I know the above statement might have unfortunate implications in the wrong context, but I would like to see it proven wrong instead of just dismissed, if you think you disagree with it.

You treat the the theory group selection as fact when a lot of established biologists don't think that group selection has strong effects.

Furthermore people who speak against group selection like Steven Pinker and Richard Dawkins have a higher esteem in this community than people speaking in favor of group selection.

Comment author: OrphanWilde 16 February 2016 05:57:07PM 1 point [-]

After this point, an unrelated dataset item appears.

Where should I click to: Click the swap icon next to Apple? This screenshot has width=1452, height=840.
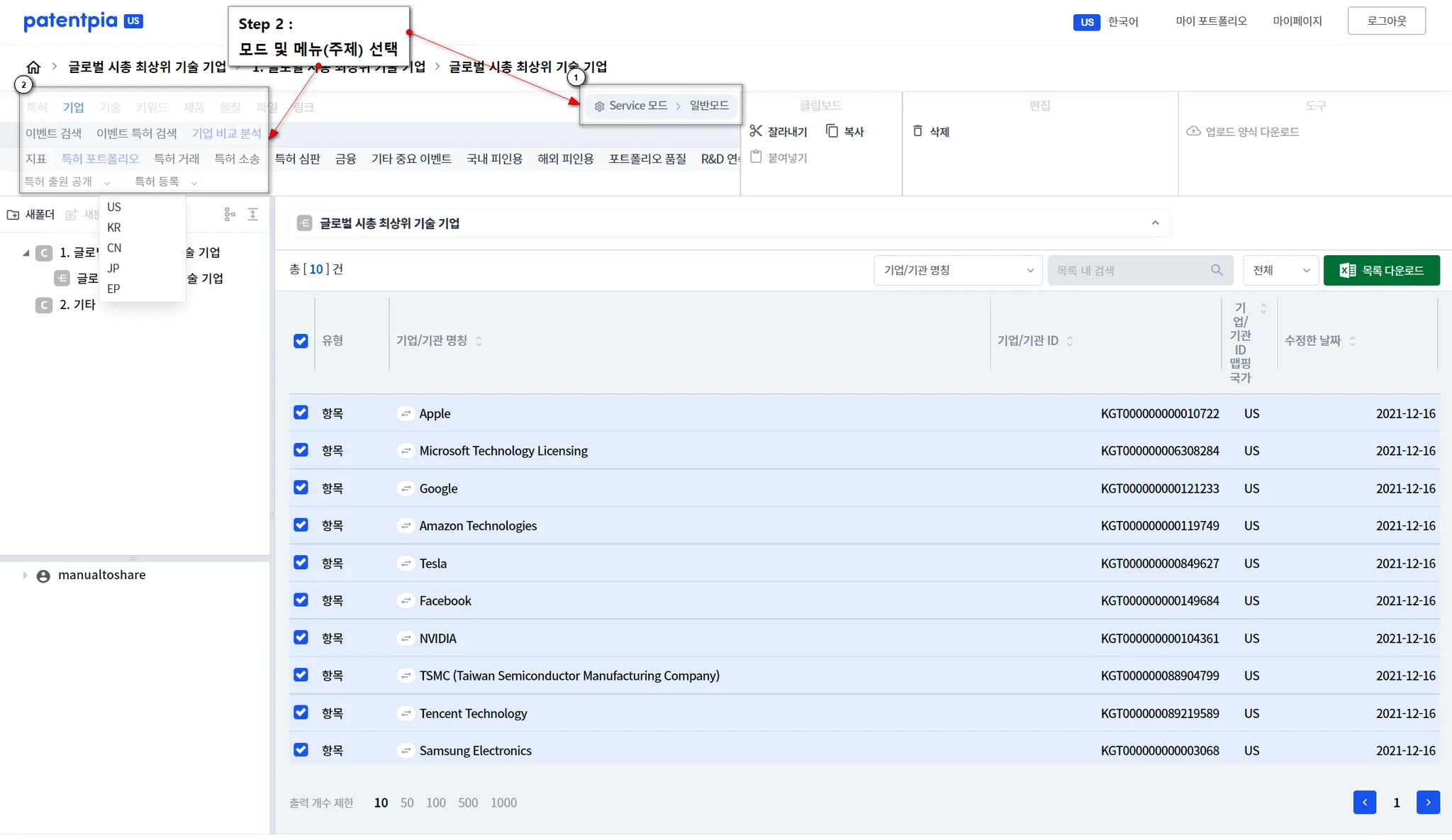click(406, 413)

I have a vague memory of e-mailing Dawkins a decade or so ago about group selection and getting a response which more or less summed it up to my satisfaction: There's evolution of evolvability (or something like that, he had an interesting phrase for it), which is to say, group selection can take place based on individual-level selection pressures. The example, IIRC, was the tendency for certain kinds of species to grow larger with longer reproductive cycles, then go extinct as their reproductive cycles extended out to the point where they couldn't evolve fast enough to keep up with changing conditions. Other types were individual adaptations whose dispersement gave their groups massive advantages, outcompeting all other groups; the example there, IIRC, was sexual reproduction.

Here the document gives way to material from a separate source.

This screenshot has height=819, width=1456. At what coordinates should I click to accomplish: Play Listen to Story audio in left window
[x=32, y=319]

Which is to say, it's wrong to say that group selection doesn't exist, but it's also wrong to say it trumps individual (or genetic) selection. Rather, the entire concept of "group" selection is wrong in something the same way "individual" selection is wrong, because it is genes, in the context of other genes, which are selected.

Comment author: ChristianKl 16 February 2016 06:49:42PM 0 points [-]

The example, IIRC, was the tendency for certain kinds of species to grow larger with longer reproductive cycles, then go extinct as their reproductive cycles extended out to the point where they couldn't evolve fast enough to keep up with changing conditions.

That evolution is about a species. That's not what Val means with group.